INFOGRAPHIES. L'élection de Donald Trump laisse entrevoir plus clairement une application de tarifs douaniers à 60% sur les produits chinois. En Asie et plus particulièrement en Inde, certains secteurs ont l'espoir de capter des parts de marché. Mais l'industrie indienne souffre de nombreux maux.
Si l'éventualité que l'administration Trump impose d'importants tarifs douaniers sur les produits chinois fait trembler le monde, certains pays d'Asie jouent déjà des coudes pour ramasser les parts de marché que pourrait perdre Pékin.
Dans la région industrielle du Gujarat, au nord-ouest de l'Inde, certains secteurs économiques sont même à la fête depuis l'élection de Donald Trump le 6 novembre dernier. La région est, en effet, productrice de produits chimiques, dont les principaux clients sont déjà les États-Unis.
« Nous pensons que l'administration Trump évitera les importations en provenance de Chine, ce qui profitera grandement à l'industrie chimique du Gujarat. Nous espérons également davantage de transferts de technologies de la part d'entreprises américaines, ce qui nous aidera à accroître notre part dans la chaîne d'approvisionnement mondial. »

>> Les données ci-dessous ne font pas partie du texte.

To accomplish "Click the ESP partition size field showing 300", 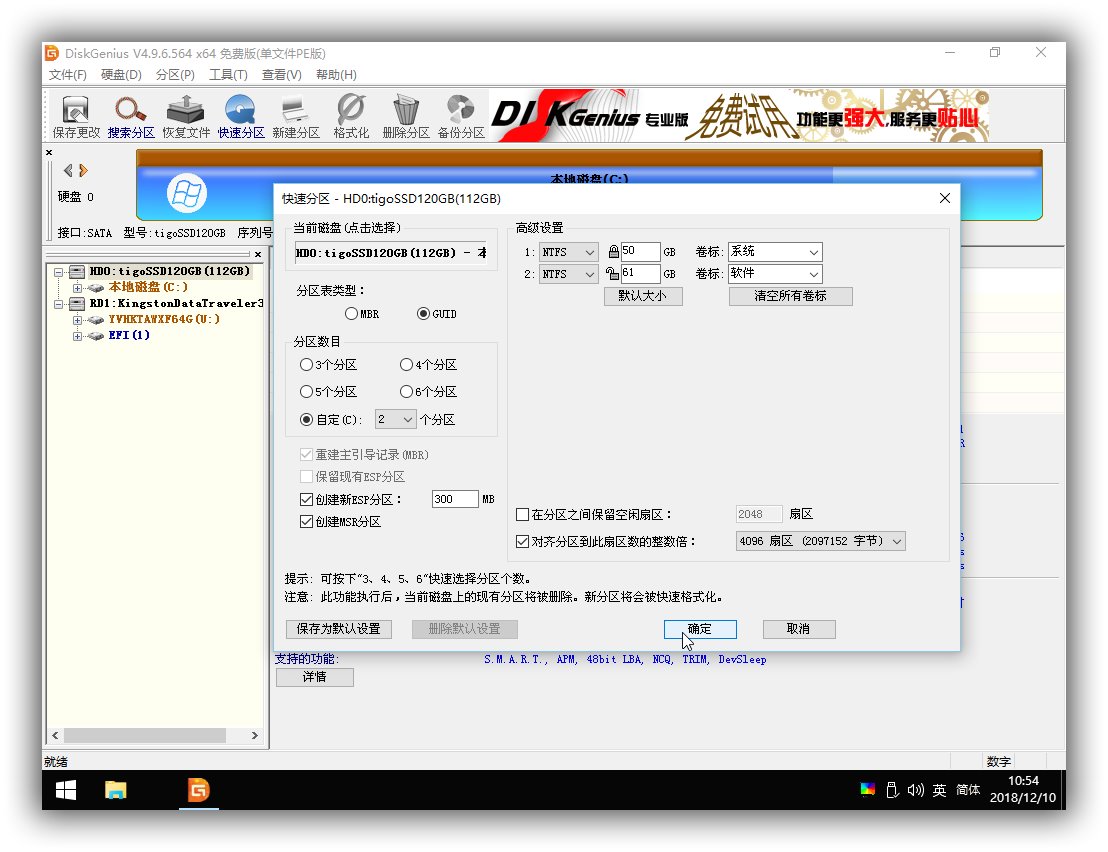I will (x=455, y=498).
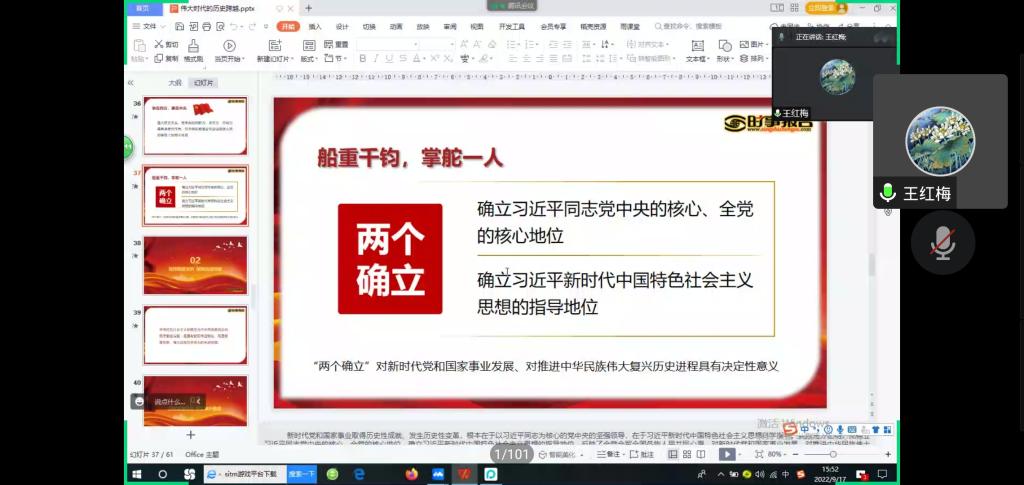Switch to the 插入 (Insert) ribbon tab
1024x485 pixels.
pyautogui.click(x=315, y=26)
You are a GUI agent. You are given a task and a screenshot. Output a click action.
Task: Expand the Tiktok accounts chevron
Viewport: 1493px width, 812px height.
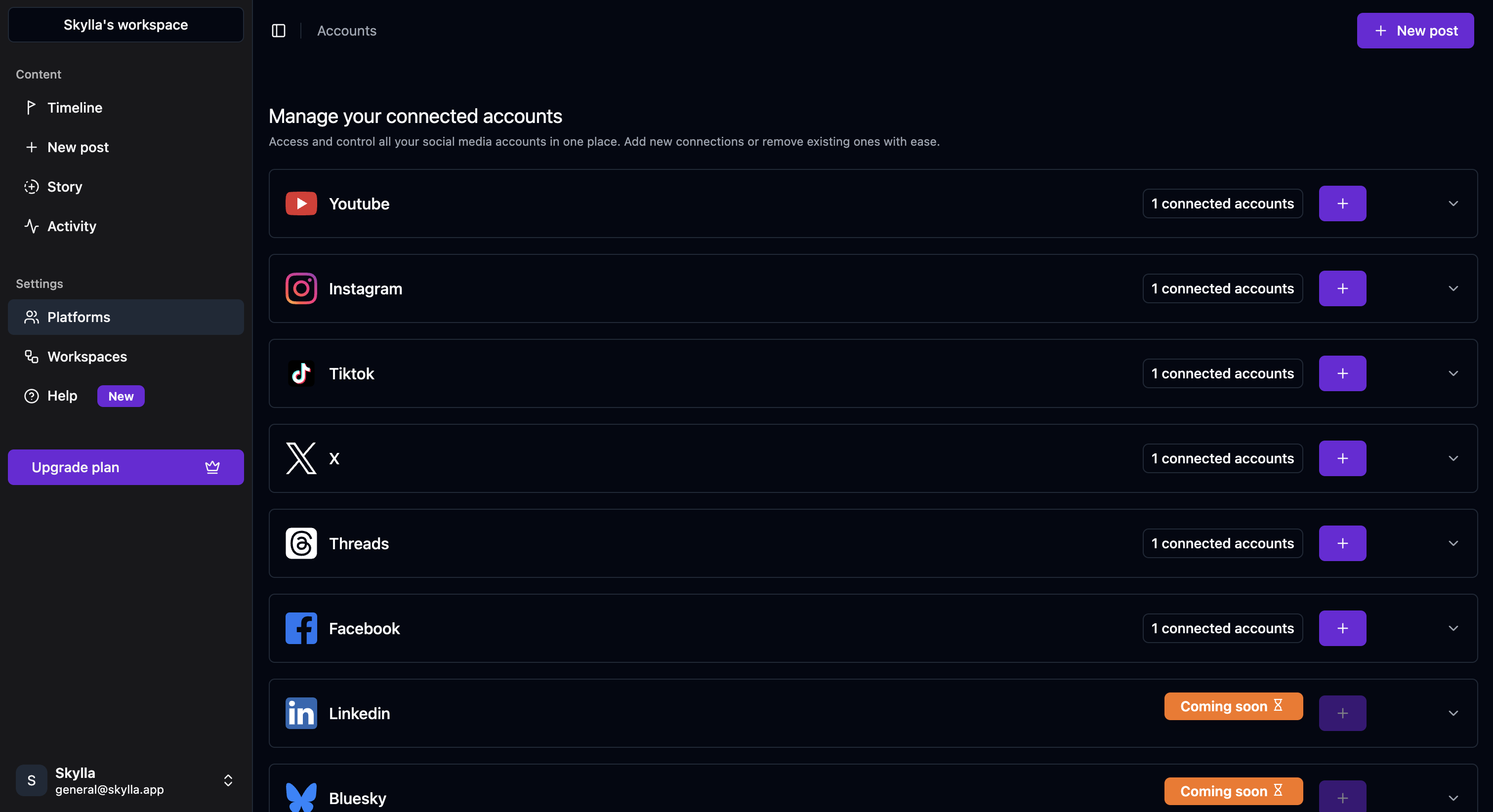point(1453,373)
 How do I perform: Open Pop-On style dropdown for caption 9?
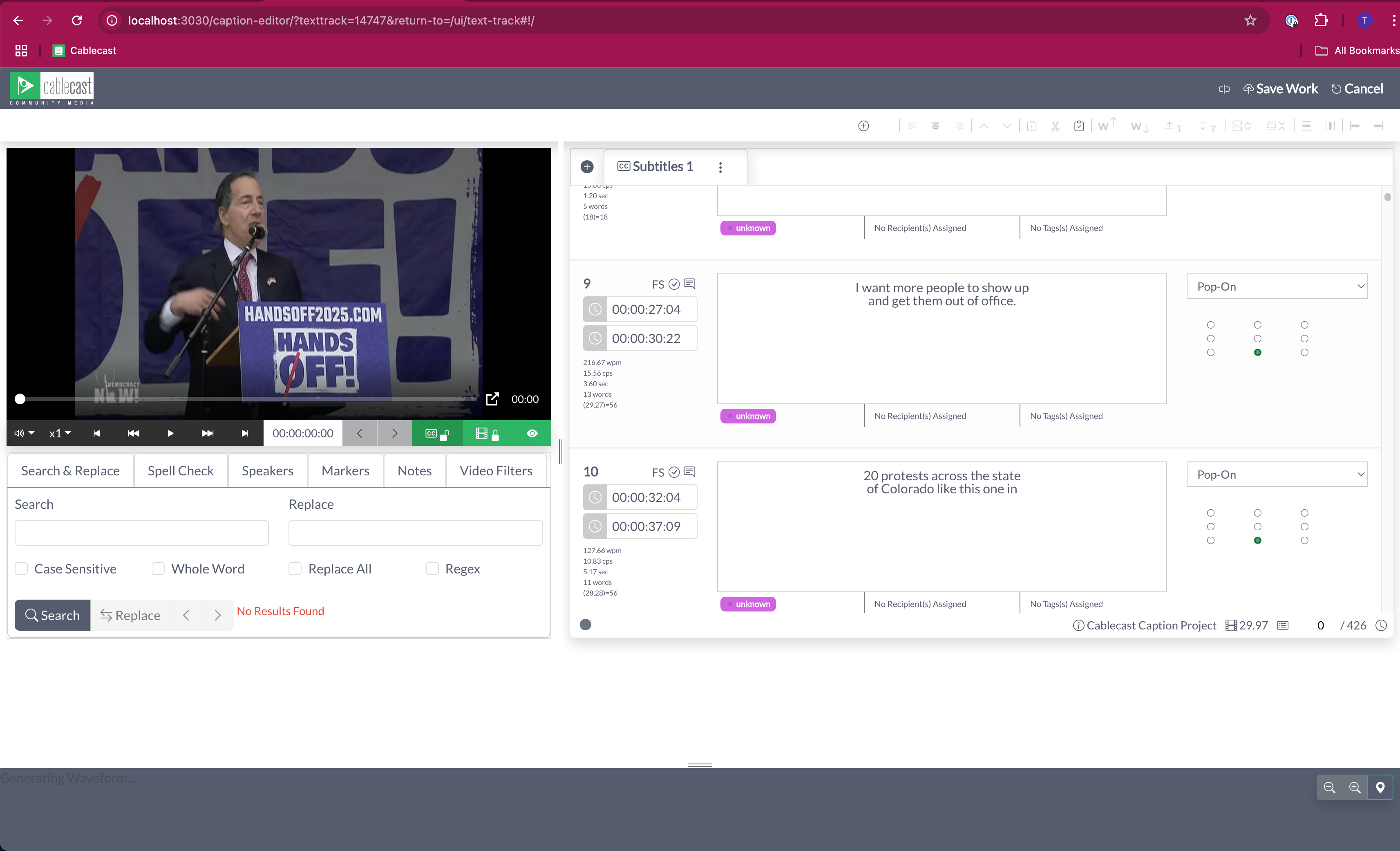coord(1277,287)
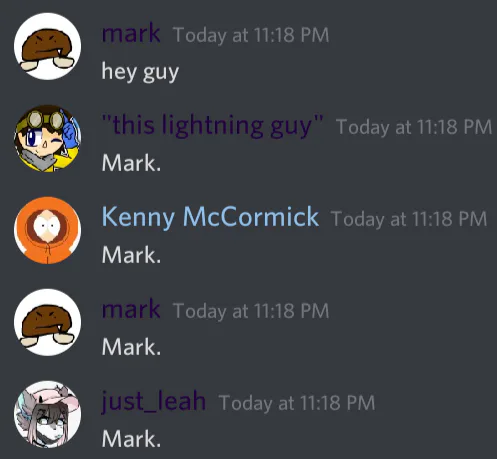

Il a de bonnes raisons d'espérer des retombées pour son pays. Un rapport de CareEdge suggère que l'Inde pourrait bénéficier de changements potentiels si Trump met en œuvre son projet. Pas étonnant pour Jean-Joseph Boillot, chercheur associé à l'IRIS, qui estime que « les États-Unis sont les seuls partenaires qui comptent pour l'Inde ».
De nombreuses entreprises chinoises, ou implantées en Chine, et qui commercent avec les États-Unis, ont d'ailleurs déjà commencé à prospecter pour se délocaliser en Asie. Selon FDI intelligence, au cours des deux dernières années, l'Inde a attiré 55 milliards de dollars de capitaux de pays de l'OCDE pour des projets d'usine sur son sol, tandis que Pékin n'en a capté que 21 milliards sur la même période. Ces investissements ont grandement stimulé la croissance indienne, la faisant même dépasser celle de la Chine pour la première fois au cours du XXIᵉ siècle.